After the necessary repairs were done and the site was brought back up, this time the government reacted by blocking and filtering the site from the public access in Iran. Therefore, new filter breaking software was introduced in order to allow the Iranian public to access the site.

Also in recent months, the executive manager of the Iranian Christian News Agency was threatened in an email sent by a specialized of the revolutionary guard called “Gerdab” that the he and his family would be targeted and “bad things” would happen to them as a result of such activity.

We ask all brothers and sisters and Christian churches around the world to pray for the safety and security of the Iranian Christian News Agency, the only active news website of Iranian Christians, the staff, and their families.

The news agency describes itself as:

We are a group of Bible believing Christians who believe in propagating the word of God. All of us at “Mohabat News Agency” have made the spreading of the good news of God’s love and forgiveness among Iranians and the Farsi speaking peoples of Afghanistan and Tajikistan our primary goal.

Mohabat New Agency, the news agency of Iranian Christians, is NOT affiliated with any Christian or non-Christian organizations. We are a team of professionals who have accumulated years of experience in the gathering, interpreting, and dissemination of news. Our experience arises from years of experience in the field of Christian news and other topics of interest to our Farsi-speaking peoples.

Mohabat News has turned this experience into the voice of the persecuted church of Iran to reach the ears of the world community.

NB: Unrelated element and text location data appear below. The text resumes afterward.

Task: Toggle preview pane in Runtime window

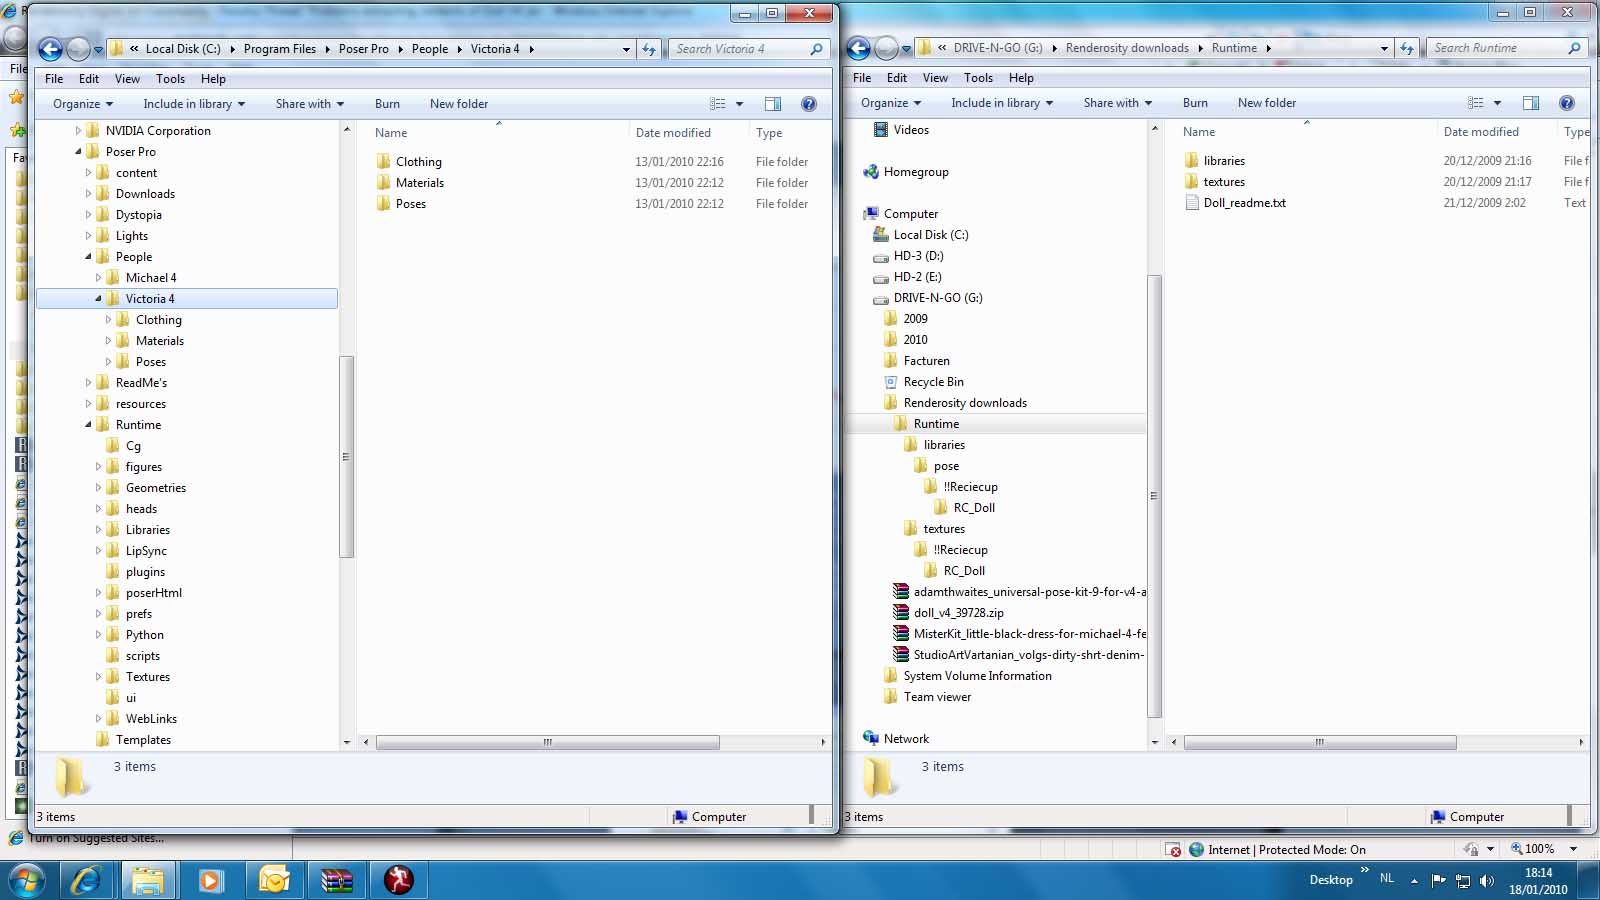Action: (x=1530, y=103)
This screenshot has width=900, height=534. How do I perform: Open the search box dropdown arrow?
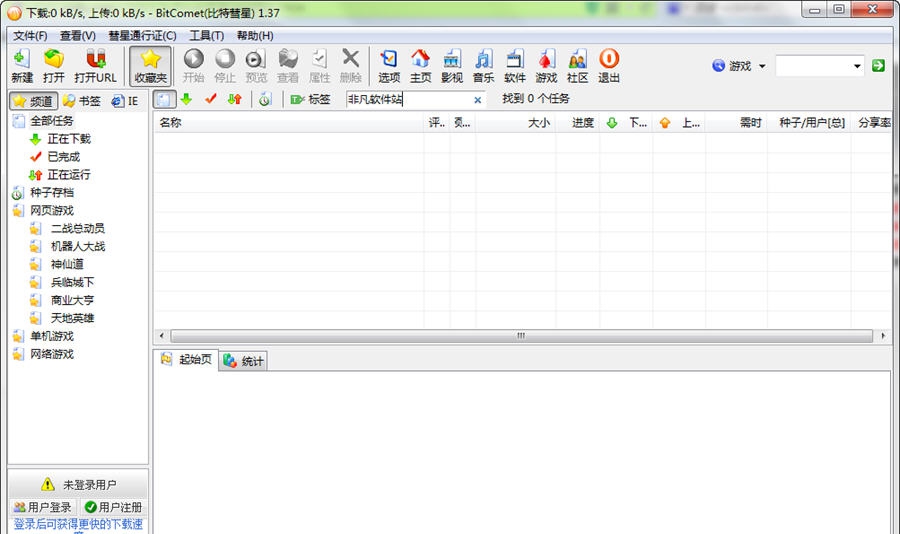click(x=858, y=66)
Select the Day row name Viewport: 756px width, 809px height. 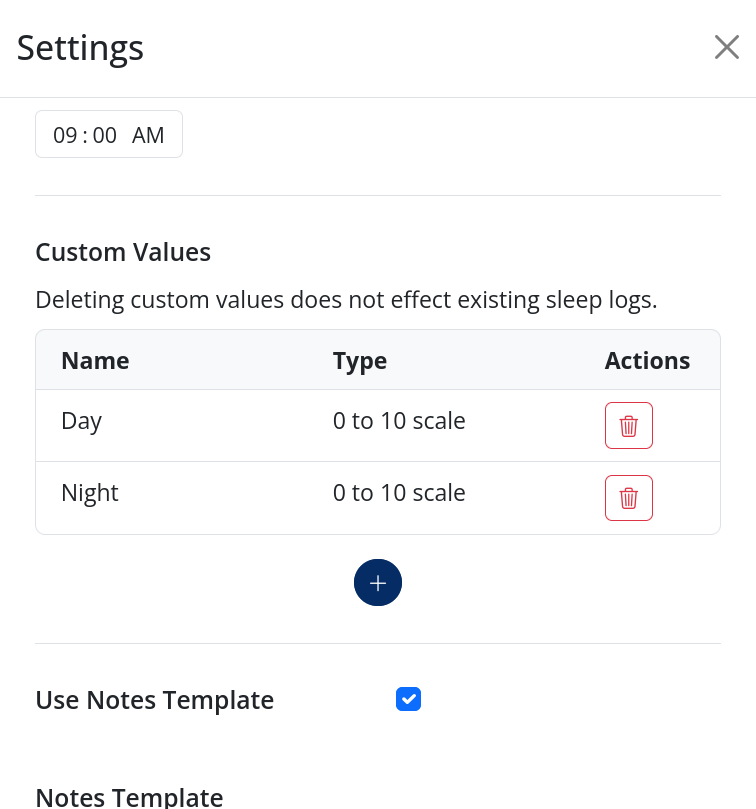[82, 421]
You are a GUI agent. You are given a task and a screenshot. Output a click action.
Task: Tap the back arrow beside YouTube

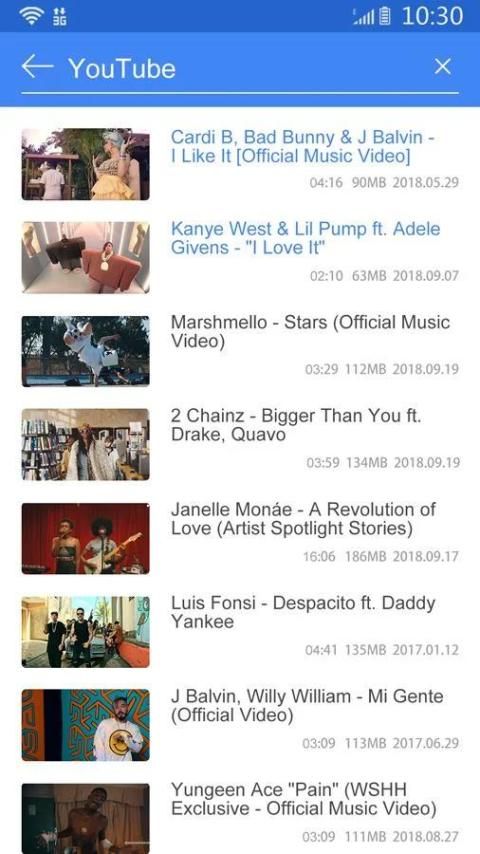(38, 66)
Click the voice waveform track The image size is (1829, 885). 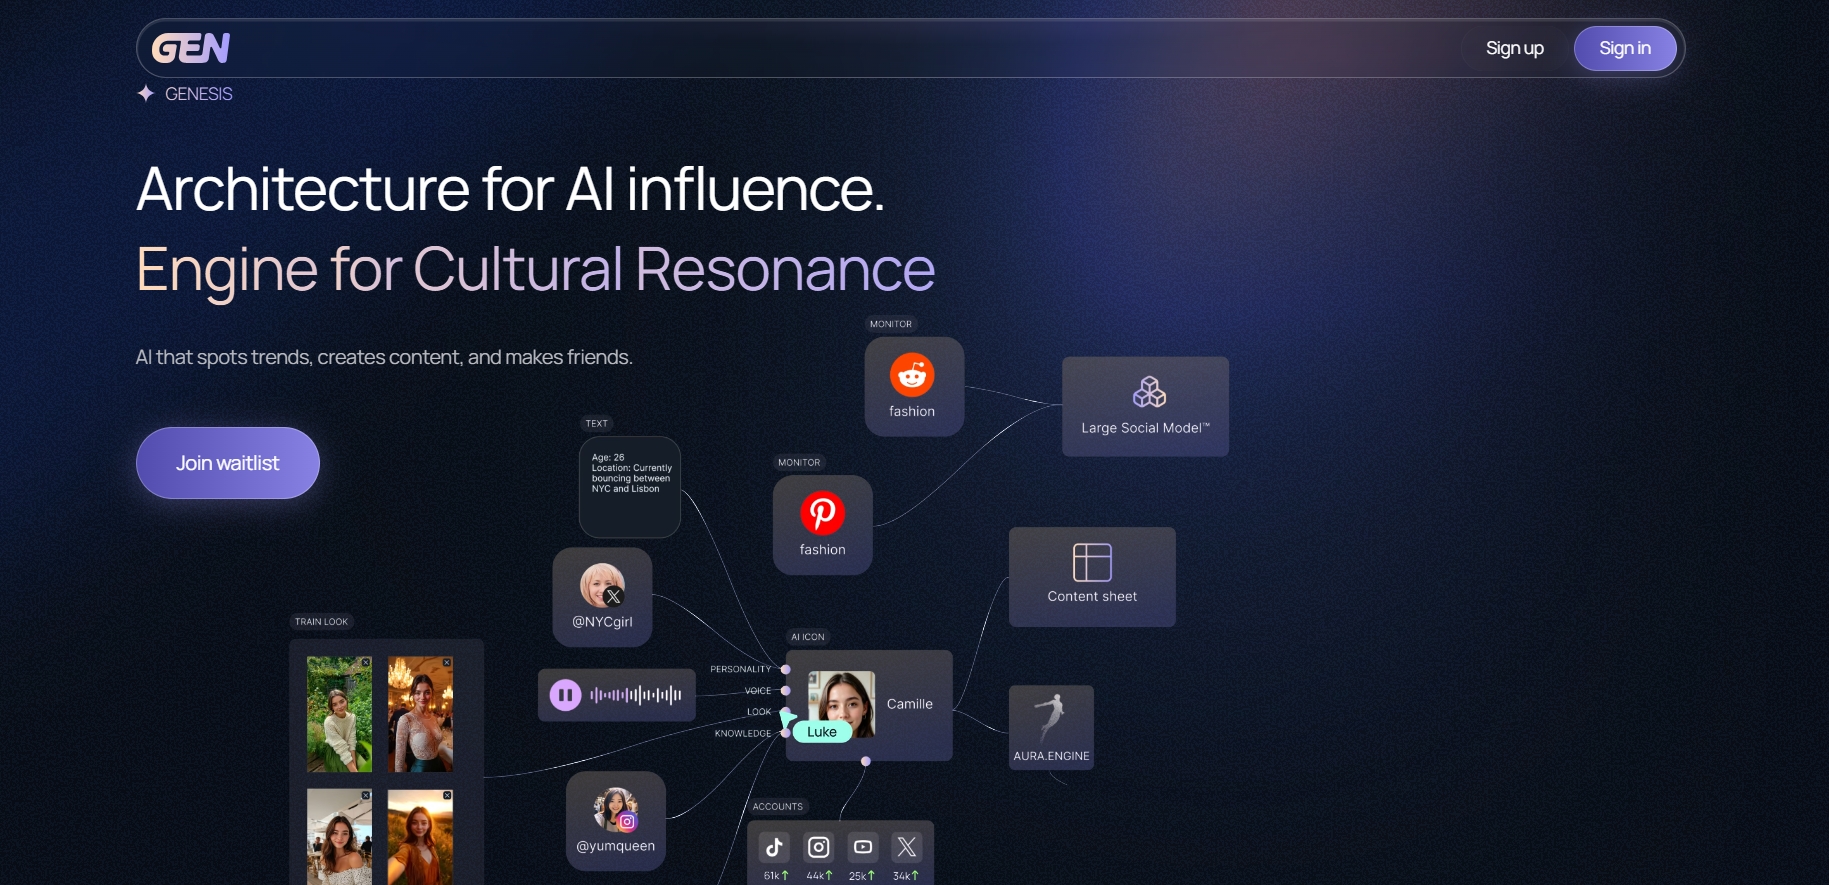point(636,695)
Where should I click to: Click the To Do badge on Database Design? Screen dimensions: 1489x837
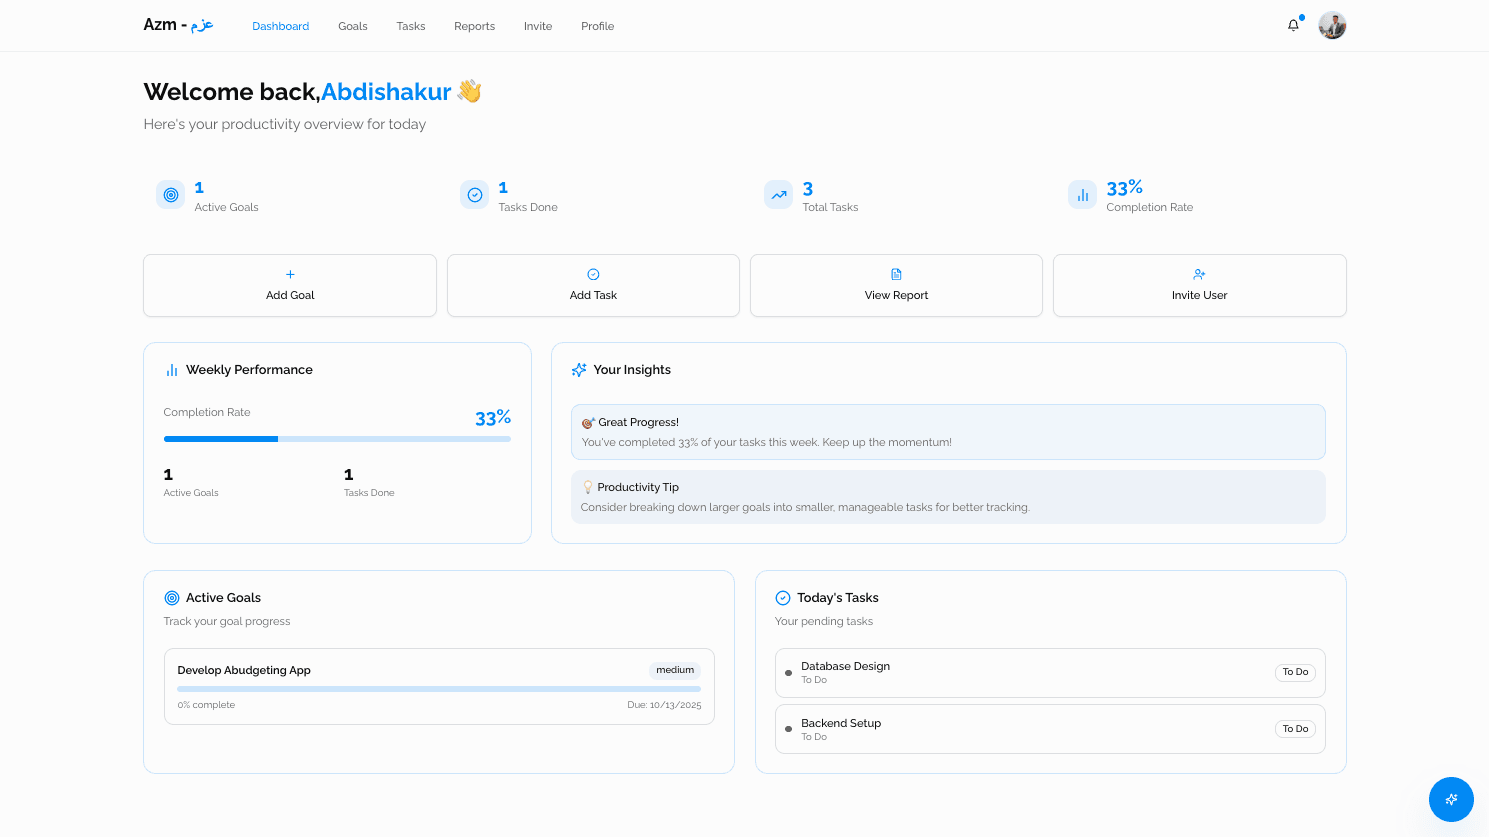tap(1295, 672)
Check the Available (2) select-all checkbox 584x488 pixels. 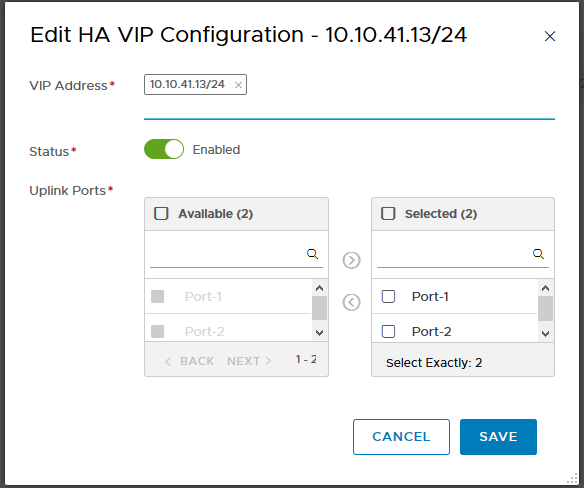pos(161,213)
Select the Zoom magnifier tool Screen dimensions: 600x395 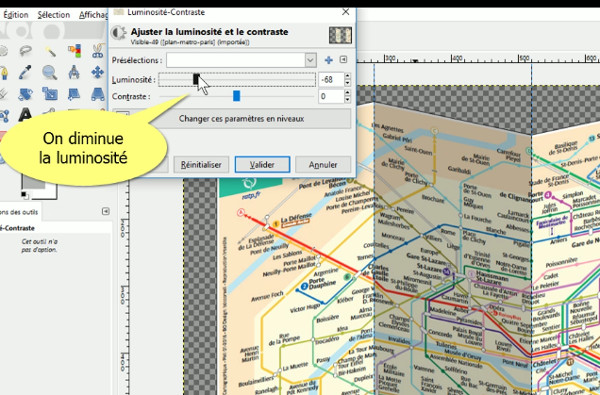coord(50,72)
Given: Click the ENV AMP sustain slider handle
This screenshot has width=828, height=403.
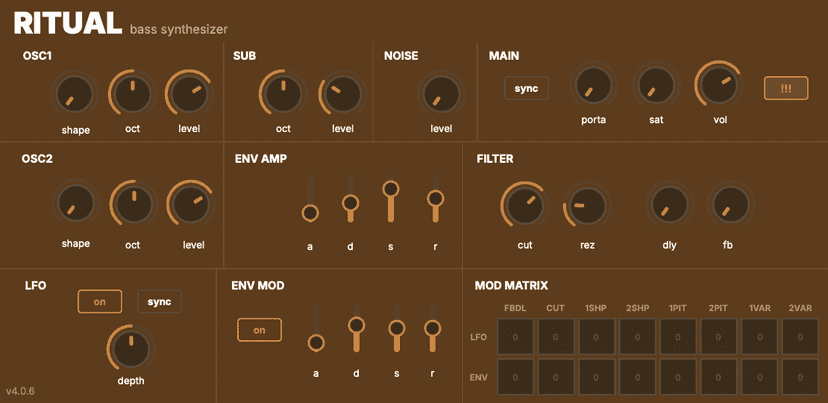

Moreover, we are utilizing this gifting that the lord has placed in our hearts to bring awareness of what is happening in the world to our Farsi-speaking readers. Thus we can help our Christian and non-Christian Iranians raise their awareness of what goes in our world and in their own country.

Mohabat News will continue to act as a cultural and social bridge between the world community and the peoples of Iran, Afghanistan, and Tajikistan and to better inform the worldwide Church of Jesus Christ and Christian ministries around the world about the life and the welfare of Christian minorities in these Farsi-speaking countries.